Extracting measurable conull sets and forward-orbit a.e. facts #
A measurable conull set on which a given a.e. property holds.
From an a.e. property P, a.e. the property holds along the entire forward orbit
∀ k, P (T^[k] x). Uses measure-preservation of each iterate.
Convergence of a finite supremum of sequences #
The pointwise finite supremum of finitely many convergent sequences converges to the supremum of the limits.
The per-point bounds on the restricted growth #
Per-point lower bound. With the floor-absorbed restricted-growth limit hw and a
unit stratum witness v ∈ Vᵢ(x) whose unrestricted growth is lam, the restricted
constant c is at least lam: ‖A⁽ⁿ⁾ v‖ ≤ ‖A⁽ⁿ⁾ · P‖ since P v = v and v is a unit
vector.
Per-point upper bound. With the floor-absorbed restricted-growth limit hw, an
orthonormal basis eⱼ of Vᵢ(x), and each basis-vector growth Lⱼ ≤ lam, the restricted
constant c is at most lam. The proof bounds ‖A⁽ⁿ⁾ · P‖ ≤ Σⱼ ‖A⁽ⁿ⁾ eⱼ‖
(norm_mul_orthProj_le_sum), writes each summand as exp (n · gⱼ n), dominates the sum by
N · exp (n · maxⱼ gⱼ n), and concludes via le_of_tendsto_of_tendsto against the
majorant (1/n) log N + maxⱼ gⱼ n → maxⱼ Lⱼ.
Absorbed restricted-growth limit. On the good orbit (Vᵢ(x) ≠ ⊥ and the one-step
flag equivariance along the forward orbit), the floored restricted-log Kingman limit equals
the limit of the floor-absorbed restricted operator norm
(1/n) log ‖A⁽ⁿ⁾(x) · P_{Vᵢ(x)}‖. (restLog_eq_on_good for n ≥ 1.)
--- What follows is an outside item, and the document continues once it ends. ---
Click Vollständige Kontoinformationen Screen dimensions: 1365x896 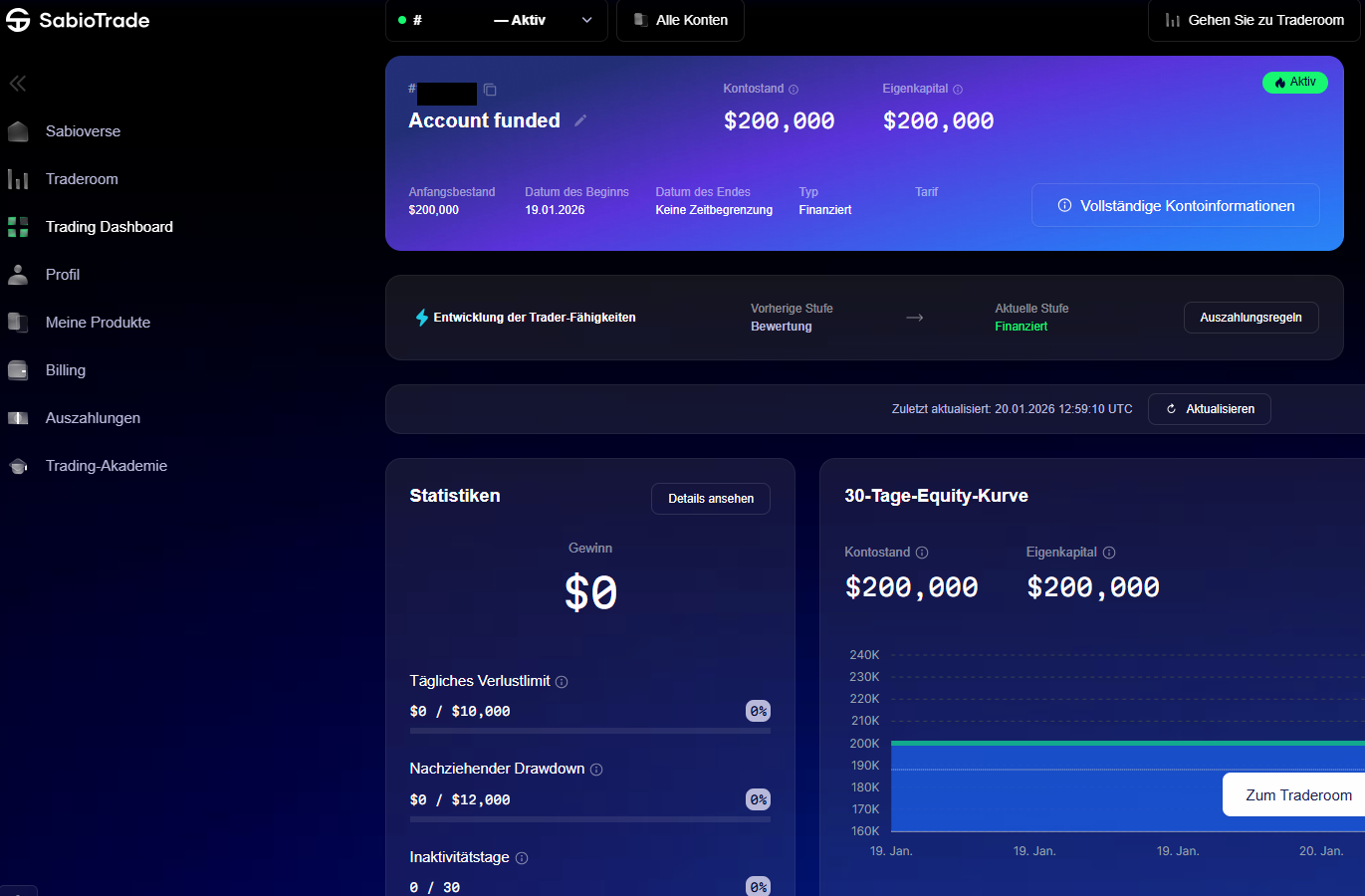[x=1175, y=205]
The restricted Kingman constant equals λᵢ, and the backward envelope #
The restricted Kingman constant equals λᵢ. For the forward Oseledets level
Vᵢ = V i.castSucc, the Kingman constant c of the restricted cocycle restLog A Vᵢ T
(the forward a.e. limit of (1/n) restLog n) equals the Lyapunov exponent
λᵢ = expEnum lam0 d i.
The ≥ direction uses a stratum witness v ∈ Vᵢ(x) ∖ Vᵢ₊₁(x) with growth exactly λᵢ;
the ≤ direction bounds ‖A⁽ⁿ⁾ · P_{Vᵢ}‖ by the sum of growths of an orthonormal basis of
Vᵢ(x), each basis vector lying in a stratum ≥ i (hence with growth ≤ λᵢ). Both bounds
are evaluated at the base point through the floor-absorbed identity (restLog_eq_on_good,
along the forward orbit made good by ae_forall_iterate_of_ae), and c is pinned down as a
constant via the a.e. Kingman limit.
The backward-orbit restricted envelope (the ≤ direction consumed by the
transversality crux ae_crux). For a.e. x, the floor-absorbed restricted operator
norm along the backward orbit has limsup at most λᵢ:
limsup (1/n) log ‖A⁽ⁿ⁾(T⁻ⁿ x) · P_{Vᵢ(T⁻ⁿ x)}‖ ≤ λᵢ.
Assembled from restLog_backward_kingman (the backward Kingman limit shares the forward
constant c), restricted_const_eq (c = λᵢ), and the floor absorption along the backward
orbit: the whole bi-orbit is good a.e. (ae_forall_iterate_of_ae over T.symm), so
restLog_eq_on_good absorbs the floor at each T⁻ⁿ x.